-- Fragmento --

%%

Aldo es robusto, tiene una sonrisa amplia y es moreno; procura no dejarse llevar por las preocupaciones, pero las uñas de sus manos son el reflejo de las horas en que solo piensa en la bebé que viene en camino. En las tardes, Aldo sale en su bicicleta para entregar sus hojas de vida, también la usa para desplazarse cuando lo llaman a alguna entrevista. Eso le ahorra hasta 12.000 pesos diarios.
“Con las temporales no hemos tenido suerte, parece que no sirve nuestra experiencia acá en Colombia. En todo este tiempo he trabajado dos veces en lugares donde no alcanzo a completar ni dos meses”, señala Aldo.
De tanto intentarlo con oficinas de empleo, Aldo Alexander ha tomado la decisión de buscar a los dueños de las empresas, pues considera que exponiendo su caso obtendrá una mejor respuesta.
Su apartamento, de un poco más de 50 metros cuadrados, cuenta con un comedor, dos muebles, una cama, nevera y un colchón. En la casa vive también su cuñado. Todo, hasta su bicicleta, han sido préstamos o regalos de las personas que asisten a su misma iglesia.
“Yo salía de trabajar (en Venezuela) a las 5 de la tarde, de ahí me tocaba buscar un supermercado y hacer una fila de hasta tres horas para conseguir alimento. Tuve que decidirme a venir a Colombia”, cuenta.

%%

-- Tarea breve --
Copia al pie de la letra el tramo del fragmento sobre Aldo que va desde "De tanto intentarlo" hasta "su misma iglesia.", ambos incluidos. El material es independiente del fragmento sobre Aldo.

Datos de palabras y de posición de elementos:
%%

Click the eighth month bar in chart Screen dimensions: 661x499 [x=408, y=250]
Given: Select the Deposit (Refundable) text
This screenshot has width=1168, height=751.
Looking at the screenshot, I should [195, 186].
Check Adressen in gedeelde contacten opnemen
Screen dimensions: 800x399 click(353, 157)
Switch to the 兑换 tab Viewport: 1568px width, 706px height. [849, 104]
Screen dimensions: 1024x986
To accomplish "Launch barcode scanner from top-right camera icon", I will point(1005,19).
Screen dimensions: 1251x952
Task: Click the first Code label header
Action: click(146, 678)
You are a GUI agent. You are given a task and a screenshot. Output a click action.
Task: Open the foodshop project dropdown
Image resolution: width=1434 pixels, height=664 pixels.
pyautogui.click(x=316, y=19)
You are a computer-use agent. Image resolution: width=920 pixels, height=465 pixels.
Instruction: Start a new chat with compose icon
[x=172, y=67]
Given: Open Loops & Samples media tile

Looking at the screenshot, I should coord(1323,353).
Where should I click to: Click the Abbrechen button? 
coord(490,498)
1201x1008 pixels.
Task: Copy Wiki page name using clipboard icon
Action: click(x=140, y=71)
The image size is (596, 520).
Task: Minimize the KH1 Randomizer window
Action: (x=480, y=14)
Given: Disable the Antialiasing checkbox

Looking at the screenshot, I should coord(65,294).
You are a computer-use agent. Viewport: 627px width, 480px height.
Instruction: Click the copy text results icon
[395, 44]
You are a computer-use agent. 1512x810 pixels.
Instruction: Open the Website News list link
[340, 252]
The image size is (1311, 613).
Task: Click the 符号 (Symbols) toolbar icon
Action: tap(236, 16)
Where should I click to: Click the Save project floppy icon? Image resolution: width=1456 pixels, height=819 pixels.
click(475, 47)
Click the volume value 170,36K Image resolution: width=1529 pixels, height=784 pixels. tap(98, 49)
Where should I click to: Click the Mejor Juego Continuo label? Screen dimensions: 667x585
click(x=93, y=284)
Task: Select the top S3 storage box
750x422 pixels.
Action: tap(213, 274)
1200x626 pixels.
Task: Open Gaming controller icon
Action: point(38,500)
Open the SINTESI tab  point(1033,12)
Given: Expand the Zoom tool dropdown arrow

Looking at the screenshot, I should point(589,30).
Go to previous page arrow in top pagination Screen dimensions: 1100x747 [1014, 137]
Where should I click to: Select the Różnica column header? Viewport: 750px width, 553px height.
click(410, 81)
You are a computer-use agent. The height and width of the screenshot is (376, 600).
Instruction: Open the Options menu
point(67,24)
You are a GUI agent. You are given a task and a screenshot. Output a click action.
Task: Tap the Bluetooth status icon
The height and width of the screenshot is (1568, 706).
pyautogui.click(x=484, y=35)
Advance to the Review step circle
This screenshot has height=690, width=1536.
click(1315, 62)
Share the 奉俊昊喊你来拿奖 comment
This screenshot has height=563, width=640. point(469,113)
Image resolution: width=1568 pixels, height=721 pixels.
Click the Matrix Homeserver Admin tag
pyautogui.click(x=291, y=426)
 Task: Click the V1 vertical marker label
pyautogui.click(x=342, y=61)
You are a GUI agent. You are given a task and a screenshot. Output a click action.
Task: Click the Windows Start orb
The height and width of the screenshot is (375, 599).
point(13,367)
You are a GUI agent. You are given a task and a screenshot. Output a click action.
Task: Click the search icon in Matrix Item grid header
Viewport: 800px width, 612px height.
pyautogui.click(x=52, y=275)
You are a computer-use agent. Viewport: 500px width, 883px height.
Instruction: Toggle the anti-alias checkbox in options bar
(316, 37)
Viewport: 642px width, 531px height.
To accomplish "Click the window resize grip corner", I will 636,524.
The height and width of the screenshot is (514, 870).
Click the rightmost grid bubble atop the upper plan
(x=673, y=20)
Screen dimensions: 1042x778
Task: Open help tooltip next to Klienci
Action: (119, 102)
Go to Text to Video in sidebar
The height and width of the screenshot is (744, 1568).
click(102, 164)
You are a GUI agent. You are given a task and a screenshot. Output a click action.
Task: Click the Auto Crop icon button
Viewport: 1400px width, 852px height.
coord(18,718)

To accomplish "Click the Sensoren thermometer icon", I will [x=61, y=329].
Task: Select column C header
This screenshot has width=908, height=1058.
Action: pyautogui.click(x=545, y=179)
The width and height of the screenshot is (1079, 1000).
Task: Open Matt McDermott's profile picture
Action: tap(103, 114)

%%

-- Respuesta correcta --
De tanto intentarlo con oficinas de empleo, Aldo Alexander ha tomado la decisión de buscar a los dueños de las empresas, pues considera que exponiendo su caso obtendrá una mejor respuesta.
Su apartamento, de un poco más de 50 metros cuadrados, cuenta con un comedor, dos muebles, una cama, nevera y un colchón. En la casa vive también su cuñado. Todo, hasta su bicicleta, han sido préstamos o regalos de las personas que asisten a su misma iglesia.